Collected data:
· · · ·

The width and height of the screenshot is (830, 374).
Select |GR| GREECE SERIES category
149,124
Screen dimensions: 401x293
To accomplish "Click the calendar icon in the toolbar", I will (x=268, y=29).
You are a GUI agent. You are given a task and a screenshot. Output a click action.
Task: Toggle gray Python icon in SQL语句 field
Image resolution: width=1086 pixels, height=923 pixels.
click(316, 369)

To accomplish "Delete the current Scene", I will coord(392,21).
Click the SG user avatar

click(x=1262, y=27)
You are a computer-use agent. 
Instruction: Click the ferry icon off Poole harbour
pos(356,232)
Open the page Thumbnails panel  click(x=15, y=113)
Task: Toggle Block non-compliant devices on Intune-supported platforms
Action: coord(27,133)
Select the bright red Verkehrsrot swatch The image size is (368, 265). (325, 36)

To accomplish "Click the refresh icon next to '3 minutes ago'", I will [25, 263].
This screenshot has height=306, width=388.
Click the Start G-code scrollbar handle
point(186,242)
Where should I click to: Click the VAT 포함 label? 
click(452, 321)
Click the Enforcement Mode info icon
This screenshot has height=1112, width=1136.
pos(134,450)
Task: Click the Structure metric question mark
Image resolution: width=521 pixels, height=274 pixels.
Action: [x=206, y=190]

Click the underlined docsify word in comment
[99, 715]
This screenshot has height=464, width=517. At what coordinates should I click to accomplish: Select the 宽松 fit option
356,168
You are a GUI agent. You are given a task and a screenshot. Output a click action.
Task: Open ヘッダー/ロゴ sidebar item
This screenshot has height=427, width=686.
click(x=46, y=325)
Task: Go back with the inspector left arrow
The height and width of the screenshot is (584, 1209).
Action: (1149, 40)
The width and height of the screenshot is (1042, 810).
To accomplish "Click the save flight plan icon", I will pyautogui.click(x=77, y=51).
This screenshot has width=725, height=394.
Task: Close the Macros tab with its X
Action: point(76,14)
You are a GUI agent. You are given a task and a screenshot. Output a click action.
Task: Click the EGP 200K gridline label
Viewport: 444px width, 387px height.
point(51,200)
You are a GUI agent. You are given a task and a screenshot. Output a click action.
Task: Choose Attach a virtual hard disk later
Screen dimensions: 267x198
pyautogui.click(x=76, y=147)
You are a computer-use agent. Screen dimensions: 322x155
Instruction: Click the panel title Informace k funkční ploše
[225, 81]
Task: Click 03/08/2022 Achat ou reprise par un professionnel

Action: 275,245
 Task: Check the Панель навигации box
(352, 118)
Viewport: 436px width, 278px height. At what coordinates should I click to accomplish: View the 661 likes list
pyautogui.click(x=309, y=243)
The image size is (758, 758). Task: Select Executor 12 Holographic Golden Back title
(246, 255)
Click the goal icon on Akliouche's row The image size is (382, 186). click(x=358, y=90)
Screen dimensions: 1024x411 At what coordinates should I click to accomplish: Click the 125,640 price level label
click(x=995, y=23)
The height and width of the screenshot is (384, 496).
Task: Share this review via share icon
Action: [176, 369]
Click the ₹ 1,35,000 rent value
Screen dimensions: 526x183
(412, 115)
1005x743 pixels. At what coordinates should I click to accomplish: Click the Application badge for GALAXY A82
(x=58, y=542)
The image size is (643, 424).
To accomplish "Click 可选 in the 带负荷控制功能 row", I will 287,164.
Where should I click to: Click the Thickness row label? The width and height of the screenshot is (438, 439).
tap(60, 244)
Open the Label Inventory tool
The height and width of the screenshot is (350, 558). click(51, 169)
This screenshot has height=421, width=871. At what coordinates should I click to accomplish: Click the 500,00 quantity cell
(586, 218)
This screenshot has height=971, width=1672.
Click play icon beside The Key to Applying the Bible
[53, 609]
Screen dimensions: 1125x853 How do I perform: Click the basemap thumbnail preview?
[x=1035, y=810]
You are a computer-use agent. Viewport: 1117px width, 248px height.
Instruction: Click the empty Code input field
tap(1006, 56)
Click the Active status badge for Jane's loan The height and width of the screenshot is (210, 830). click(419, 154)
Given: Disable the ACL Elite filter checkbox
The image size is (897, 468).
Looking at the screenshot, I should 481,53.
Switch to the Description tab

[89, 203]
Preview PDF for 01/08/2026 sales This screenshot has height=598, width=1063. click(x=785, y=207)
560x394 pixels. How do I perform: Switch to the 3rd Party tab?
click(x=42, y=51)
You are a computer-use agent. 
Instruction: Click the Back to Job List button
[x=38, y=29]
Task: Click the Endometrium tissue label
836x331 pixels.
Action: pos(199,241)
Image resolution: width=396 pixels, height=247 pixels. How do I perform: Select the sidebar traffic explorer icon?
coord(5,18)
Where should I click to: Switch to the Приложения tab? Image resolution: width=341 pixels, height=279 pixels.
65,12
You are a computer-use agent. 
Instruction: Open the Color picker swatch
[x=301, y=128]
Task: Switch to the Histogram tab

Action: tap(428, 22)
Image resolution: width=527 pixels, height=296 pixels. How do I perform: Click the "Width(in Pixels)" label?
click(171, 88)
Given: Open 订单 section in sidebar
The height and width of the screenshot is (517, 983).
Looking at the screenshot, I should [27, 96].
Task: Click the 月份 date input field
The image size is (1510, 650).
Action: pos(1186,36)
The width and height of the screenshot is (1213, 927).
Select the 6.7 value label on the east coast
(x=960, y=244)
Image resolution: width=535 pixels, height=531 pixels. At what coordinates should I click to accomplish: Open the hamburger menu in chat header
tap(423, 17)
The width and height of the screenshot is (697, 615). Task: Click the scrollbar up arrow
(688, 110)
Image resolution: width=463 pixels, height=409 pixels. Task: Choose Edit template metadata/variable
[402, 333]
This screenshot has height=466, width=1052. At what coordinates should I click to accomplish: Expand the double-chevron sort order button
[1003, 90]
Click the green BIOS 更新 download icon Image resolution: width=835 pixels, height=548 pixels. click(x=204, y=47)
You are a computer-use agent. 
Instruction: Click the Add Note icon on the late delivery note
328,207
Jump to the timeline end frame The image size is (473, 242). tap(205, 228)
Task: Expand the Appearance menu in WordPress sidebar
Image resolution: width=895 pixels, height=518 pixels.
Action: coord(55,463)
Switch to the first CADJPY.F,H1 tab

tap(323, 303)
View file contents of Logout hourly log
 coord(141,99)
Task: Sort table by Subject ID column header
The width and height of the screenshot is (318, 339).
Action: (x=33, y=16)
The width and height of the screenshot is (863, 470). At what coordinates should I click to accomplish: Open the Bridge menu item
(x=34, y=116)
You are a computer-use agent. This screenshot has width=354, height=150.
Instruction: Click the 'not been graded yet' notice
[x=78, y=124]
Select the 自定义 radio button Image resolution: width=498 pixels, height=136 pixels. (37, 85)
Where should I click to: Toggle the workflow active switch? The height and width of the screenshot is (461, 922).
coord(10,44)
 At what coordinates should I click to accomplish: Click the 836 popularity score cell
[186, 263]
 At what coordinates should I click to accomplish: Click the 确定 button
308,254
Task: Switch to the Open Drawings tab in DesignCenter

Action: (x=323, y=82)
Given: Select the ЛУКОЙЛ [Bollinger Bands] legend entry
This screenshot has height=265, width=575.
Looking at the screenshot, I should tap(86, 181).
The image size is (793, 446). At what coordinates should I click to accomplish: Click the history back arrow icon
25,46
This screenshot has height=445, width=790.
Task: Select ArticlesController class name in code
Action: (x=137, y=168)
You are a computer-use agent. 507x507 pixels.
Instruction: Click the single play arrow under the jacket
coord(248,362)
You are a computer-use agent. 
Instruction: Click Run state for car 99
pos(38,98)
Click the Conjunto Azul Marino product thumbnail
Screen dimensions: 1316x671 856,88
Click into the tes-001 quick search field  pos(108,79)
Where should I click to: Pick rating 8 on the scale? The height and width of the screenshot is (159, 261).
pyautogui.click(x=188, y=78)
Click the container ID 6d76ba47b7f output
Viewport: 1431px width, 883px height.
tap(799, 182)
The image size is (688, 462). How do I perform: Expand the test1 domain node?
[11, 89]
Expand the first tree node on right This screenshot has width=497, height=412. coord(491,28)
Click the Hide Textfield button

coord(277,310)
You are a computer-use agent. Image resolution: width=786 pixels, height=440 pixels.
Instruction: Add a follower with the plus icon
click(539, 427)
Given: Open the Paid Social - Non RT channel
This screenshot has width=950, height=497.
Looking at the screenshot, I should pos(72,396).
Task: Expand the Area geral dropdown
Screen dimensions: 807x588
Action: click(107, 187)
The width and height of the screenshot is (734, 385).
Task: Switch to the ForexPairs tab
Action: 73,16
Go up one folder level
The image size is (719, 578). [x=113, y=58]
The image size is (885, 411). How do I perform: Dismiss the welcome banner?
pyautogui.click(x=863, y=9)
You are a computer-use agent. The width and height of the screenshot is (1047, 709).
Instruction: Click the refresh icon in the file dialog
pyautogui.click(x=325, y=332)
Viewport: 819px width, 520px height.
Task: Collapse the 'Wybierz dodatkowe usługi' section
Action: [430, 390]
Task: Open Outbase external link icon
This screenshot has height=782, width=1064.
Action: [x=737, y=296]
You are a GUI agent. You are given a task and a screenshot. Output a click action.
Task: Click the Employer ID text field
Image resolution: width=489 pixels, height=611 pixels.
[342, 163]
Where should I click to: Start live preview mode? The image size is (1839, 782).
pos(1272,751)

· · · ·

● **Task**
Beginning at the opening line of the data, transcribe each line exactly until you reach the line with "Click the Enforcement Mode info icon", which you also include, and go no further.

● **Exercise answer**
The width and height of the screenshot is (830, 374).
Select |GR| GREECE SERIES category
149,124
Screen dimensions: 401x293
To accomplish "Click the calendar icon in the toolbar", I will (x=268, y=29).
You are a GUI agent. You are given a task and a screenshot. Output a click action.
Task: Toggle gray Python icon in SQL语句 field
Image resolution: width=1086 pixels, height=923 pixels.
click(316, 369)

To accomplish "Delete the current Scene", I will coord(392,21).
Click the SG user avatar

click(x=1262, y=27)
You are a computer-use agent. 
Instruction: Click the ferry icon off Poole harbour
pos(356,232)
Open the page Thumbnails panel  click(x=15, y=113)
Task: Toggle Block non-compliant devices on Intune-supported platforms
Action: coord(27,133)
Select the bright red Verkehrsrot swatch The image size is (368, 265). (325, 36)

To accomplish "Click the refresh icon next to '3 minutes ago'", I will [25, 263].
This screenshot has height=306, width=388.
Click the Start G-code scrollbar handle
point(186,242)
Where should I click to: Click the VAT 포함 label? 
click(452, 321)
Click the Enforcement Mode info icon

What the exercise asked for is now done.